— October 10, 2017
Thinking back to the first time I heard someone refer to another person as his or her coach, I was very confused. I happened to be watching a talk show where a famous singer was discussing her dieting habits with the host. She proceeded to highlight that she is now on a rigid diet—and that her coach had set a strict plan for what she can and cannot eat.
Now, this may come across as a very simple conversation to you but, on my end, the message was not received. This wasn’t because I held conflicting emotions about dieting or anything. I just simply couldn’t figure out what a coach was—because to me, a coach was someone who worked with athletes.
They weren’t necessarily guarding the refrigerator.
Of course, the concept of hiring a coach to provide guidance in various facets of life has become very accepted over the years. There is now social value in seeking guidance from a professional.
Suddenly . . . it’s totally OK to be vulnerable.
And people believe more than ever that you don’t have to settle for the hand you’ve been dealt. People can change. Especially, when they’re willing to invest time, money and energy to be happier, feel better and, ultimately, be more successful.
Today, there are tons of coaches out there.
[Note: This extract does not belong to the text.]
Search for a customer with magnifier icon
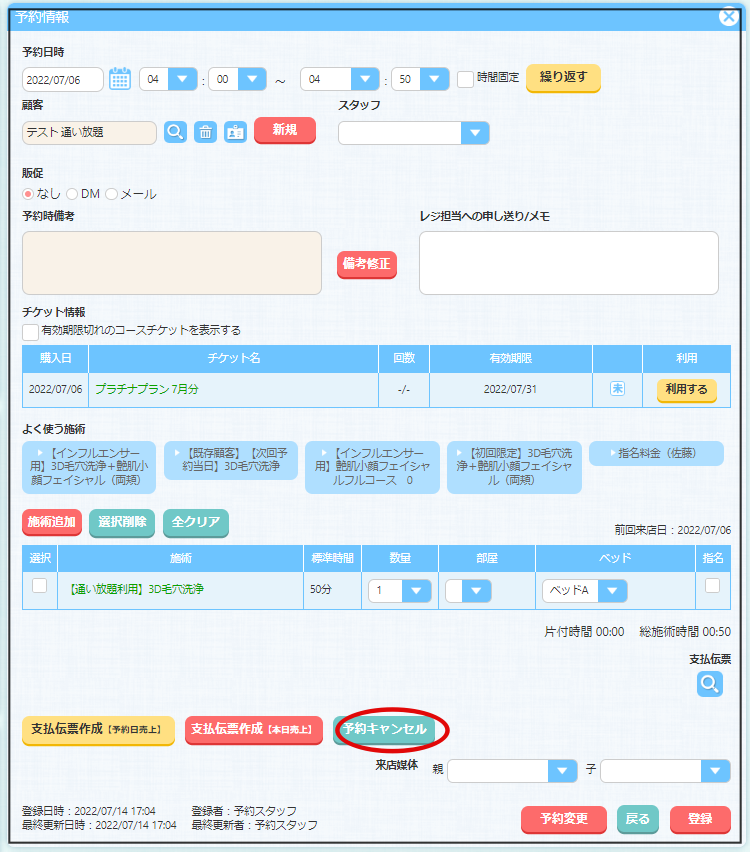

According to an International Coach Federation report, the 2016 ICF Global Coaching Study, there were around 17,500 coach practitioners in North America in 2015. And that’s just an estimate. There are likely many more.
As a marketing consultant, I’ve worked with life coaches, business coaches, fitness and wellness coaches, leadership coaches, a sales coach, divorce coaches, grief coaches, parenting coaches, and even a personal finance coach.
Yes, Betsy has been around the world a few times . . .
However, if you are a coach (or considering becoming one) you may be worried that if there are so many coaches out there, there are not enough potential clients for you to sustain your business. Questions such as “How can I stand out?”, “What kind of networking will work?” “WHERE do I network?” “Should I even do this?” – are all valid concerns.
But listen . . .
Regardless of what type of coaching you provide, you have your own secret sauce that enables you to connect with clients in a distinctly unique way.
And there are enough people out there that need your specific approach to keep you busy for YEARS!
The key is: You must be crystal clear about your ideal client.
For example, I have consulted with two parenting coaches: one who works with parents who have children involved in sports and another who works with parents whose children have behavioral problems.
And, guess what? They are both successful because they specialize!
I’ve worked with two business coaches: one who specializes in working with entrepreneurs who left the corporate world (and never sold anything in their lives) while the other works with entrepreneurs who need a business plan and a money strategy.
While both coaches technically work with entrepreneurs, they tap into separate markets because they have drilled down to their own unique genius and know exactly who to attract and how.
So, in closing, I’d like for you to take some key thoughts with you:
1. Define your unique genius and commit to working from that place.
2. Don’t invest time talking to people who don’t see the value in what you offer (don’t try to sell a need).
3. Get totally clear about who your ideal client is, where he or she is, and what to say to connect with them in a genuine way.
You’ll discover that there aren’t too many coaches out there…because there’s only one you.
I’m headed out the door this morning to see my coach. Are you?